Javier Alemán

El libro pródigo

In Literatura, Personal on septiembre 22, 2014 at 8:47 pm

señortiempo

Las cosas acaban llegando.

Realmente no, normalmente las cosas no acaban llegando y la causalidad es una ilusión que nos hace infelices, pero me parecía una cabecera bonita. Las cosas no acaban llegando si uno lo desea, pero quizá sí que surjan casualidades que lo único que le piden al que participa en ellas es prestar un mínimo de atención al mundo, en vez de ir mirando apollardado al móvil.

Hablo de mí, claro.

Resulta que hay una asociación de vecinos por Las Canteras, en una de esas calles indefinidas que desembocan en la playa y que uno acaba confundiendo con las demás. En esa asociación tienen un stand de libros viejunos que uno puede llevarse a cambio de dejar algo de comida para la gente más desfavorecida. Los libros son los que uno podría esperar, normalmente las ediciones antiguas y descoloridas que muchos de los propios viejillos que ayudan en la asociación guardan en casa, y tampoco es el objetivo encontrarse con las últimas novedades editoriales. El medio del libro (inteligente elección) nos lleva al fin de la solidaridad, así que tampoco importa demasiado.

Pero ahí se suman la casualidad y la atención. Uno de esos días espesos de verano en los que volvía del trabajo decidí levantar la vista del móvil y topé con la asociación (que ya había olvidado tras haberla visto por primera vez) y su stand de libros. Y con una leve mirada me di cuenta de que ahí estaba un libro que busqué durante años y nunca encontré: El orden y el caos, de Louise Cooper. El listillo se pensará que soy imbécil y no sé que existe Internet, pero es que había olvidado hace años mi búsqueda.

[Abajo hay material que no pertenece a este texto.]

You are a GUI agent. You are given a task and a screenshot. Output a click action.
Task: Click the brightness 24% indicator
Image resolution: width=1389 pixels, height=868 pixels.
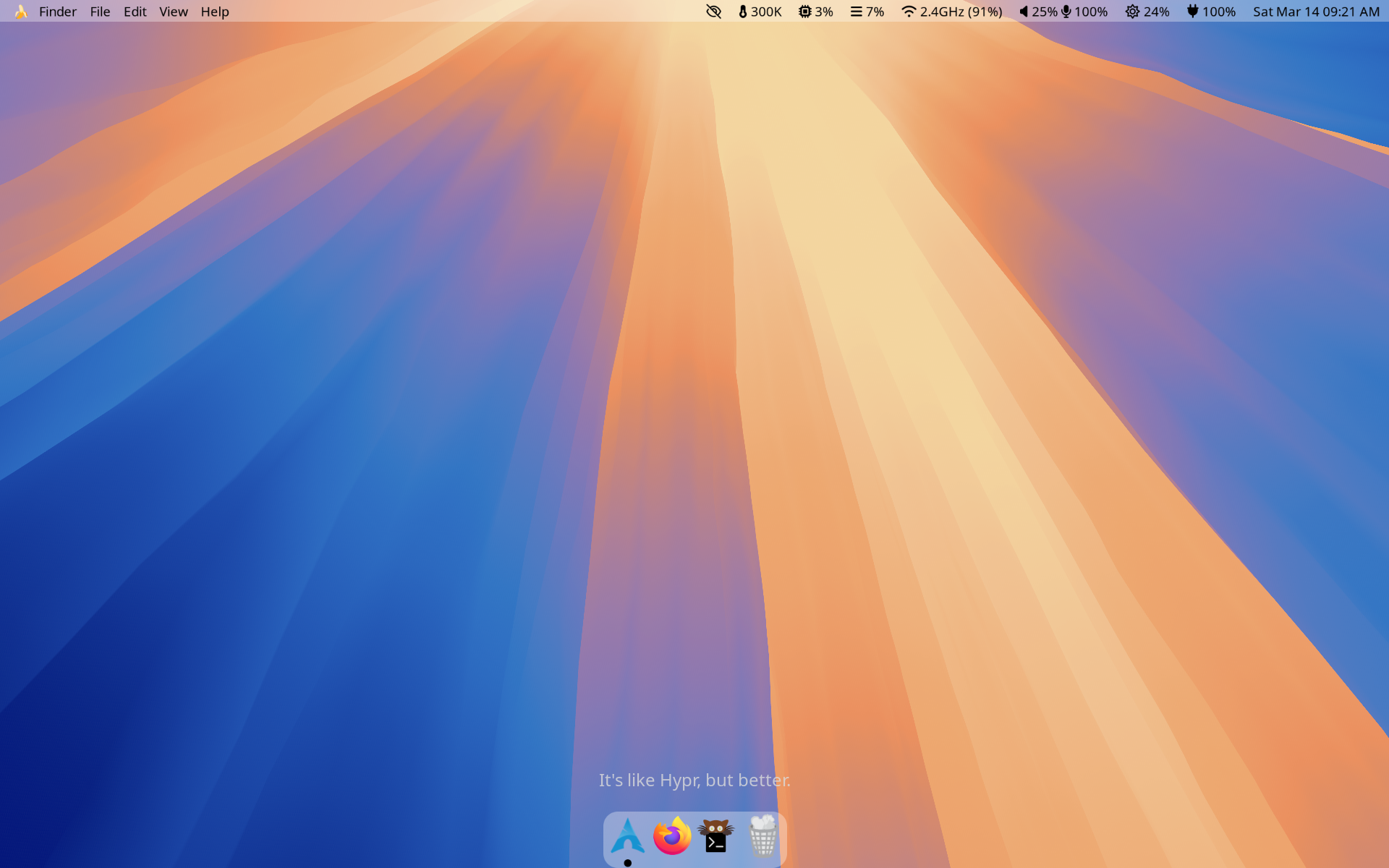click(1147, 12)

Hablo de un libro que es la tercera parte de una trilogía (El señor del tiempo) que me empecé muy pequeño, cuando Internet ni siquiera existía (sí, ese momento se dio). No sé qué hacían en casa de mis padres, porque no es lo que lee ninguno de ellos, pero ahí estaban las dos primeras entregas. Me las zampé en esa época indeterminada entre los diez y trece años que devoraba libros, y recuerdo el agobio que me dio cuando vi que el tercer libro no estaba ahí. Ni ahí ni en ninguna parte, había sido engullido por algún tipo de agujero editorial y en Tenerife era imposible de encontrar. Nada de nada.

Lo olvidé, y lo olvidé tanto que ni siquiera recuerdo la trama de los dos primeros. Lo olvidé, pero están en una estantería en casa de mis padres (que acaba de trasladarse a mi casa en Tenerife) y de repente: ¡zas, ahí está! Es ver el libro y recordar el esfuerzo del preadolescente por encontrarlo.

Seguro que en cualquier momento, de haber recordado que lo buscaba, lo habría tenido a golpe de click. Pero, honestamente, la historia no valdría la pena. Hay algo de romántico en este tipo de ocurrencias, en estas casualidades al límite, en los rincones perdidos de otra isla que vas a abandonar que te consiguen sorprender a una semana de irte. Así que me lancé al SPAR y aproveché para hacer una pequeña compra para la asociación, porque tampoco me hubiera parecido bien aparecer con un vulgar paquete de arroz para llevarme un libro.

Ahora es prácticamente el último libro que queda en casa, devorada por la mudanza, y no lo puedo leer porque no recuerdo los dos primeros. Pero ay, qué buena historia ha nacido.